● **Exercise goal**: Exactly retype the lines below from the one containing "The height and" through the end of the listing. Leave pictures out.

● **Data for this task**:
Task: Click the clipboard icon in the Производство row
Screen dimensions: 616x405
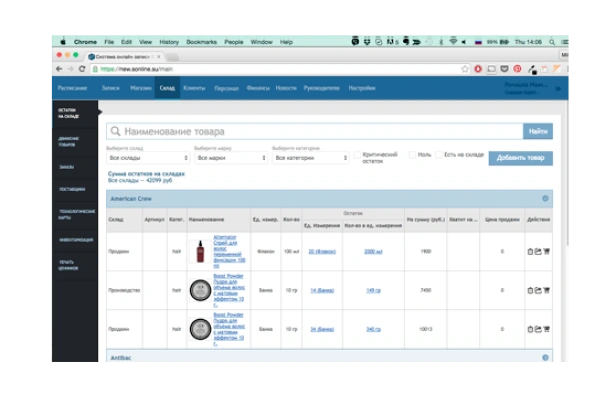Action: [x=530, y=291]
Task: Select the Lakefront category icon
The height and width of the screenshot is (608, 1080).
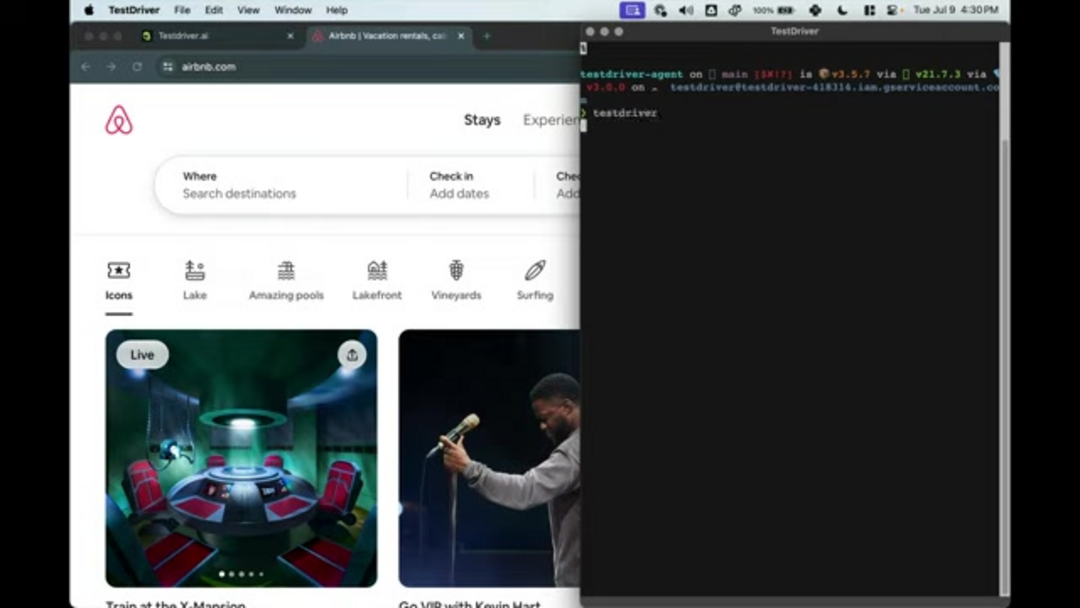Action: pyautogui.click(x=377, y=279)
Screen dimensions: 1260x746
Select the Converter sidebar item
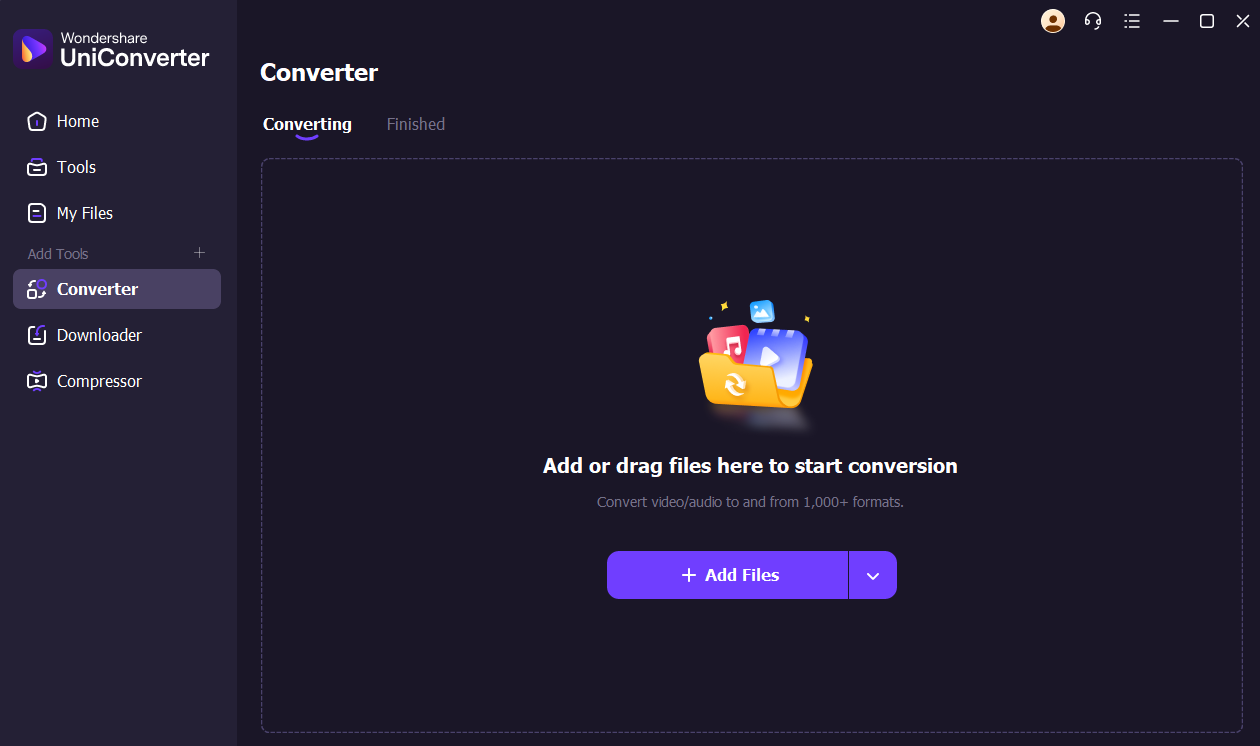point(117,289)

● **Worked solution**:
The height and width of the screenshot is (608, 1080).
Action: pyautogui.click(x=377, y=279)
Screen dimensions: 1260x746
Select the Converter sidebar item
point(117,289)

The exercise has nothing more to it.